【アルカリ】0588
01/ 06/05(火)

『吉祥寺幸荘物語』
(花村萬月・角川書店・1400円+税)

 吉祥寺散歩のガイドにもなる? 青春小説

 吉岡信義。24歳。童貞。ロックミュージシャン、俳優、詩人などを輩出した、伝説的な貧乏下宿、吉祥寺幸荘の住人だ。

 吉岡は作家をめざして定職に就かず、ちょうど、文芸誌「文學界」への応募原稿を書き上げたばかりだ。幸荘には、ブルースギタリストをめざしている円町、カメラマンをめざしている富樫、幸荘の主的な存在になっている45歳の槙村など、クセのある連中が住んでいる。

 語り手である吉岡は、作家志望らしく、内省的な視点で彼らと自身の青春を見つめるが、目下の最大の問題は、24歳にもなっていまだ童貞ということである。観念的で、自意識が強い吉岡は女性に対して自然に接することが出来ないのだ。円町の恋人、香月は吉岡に佐和子というとびきりの美人を紹介するが、うまくいかず、吉岡は落ち込む。円町は、吉岡を誘って歌舞伎町の高級ソープへ行くのだが……。

 時代は変わっても、内省的で求道的な青年というのは存在するはずだ。文学というものも、時代とともにすっかり古くさいものに感じられるようになってしまったけれど、ある種の人にとってはいまだに価値のあるものなんだと思う。

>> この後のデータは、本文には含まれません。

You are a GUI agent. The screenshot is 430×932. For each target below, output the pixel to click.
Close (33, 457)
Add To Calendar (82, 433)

だから、吉岡という青年の古くささ、リアリティがあるとぼくは思った。

 観念的な青年にとって、女体というものは、大人の世界への扉である。文学青年の吉岡は、いまどき珍しく「奥手」だ。童貞、貧乏といった、いまどきじゃないネタを扱って、しかし、アナクロではない。このあたりのさじ加減がうまい。

 吉岡にとって内省や求道はかっこいいことなのだ。自分のスタイルとして、誇りを持っている。しかし、現実には、その誇りはなんの役にも立たないのだ。しかし、役に立たないことに価値を見出し、精を出せるのが青春であり、成長していく糧にもなる。

 吉祥寺界隈の描写は具体的で、基本的に実名だ。ぼくにもなじみがある店がいくつもでてきて、懐かしかった。花村萬月の顔に似合わぬ、文学青年を主人公にしたロマンチックな青春小説である。ちょっと調子の良すぎるストーリーだと思えなくもなく、また、40代の槙村の描写が淡泊にすぎるような感想も持ったが、ぼくは気に入った。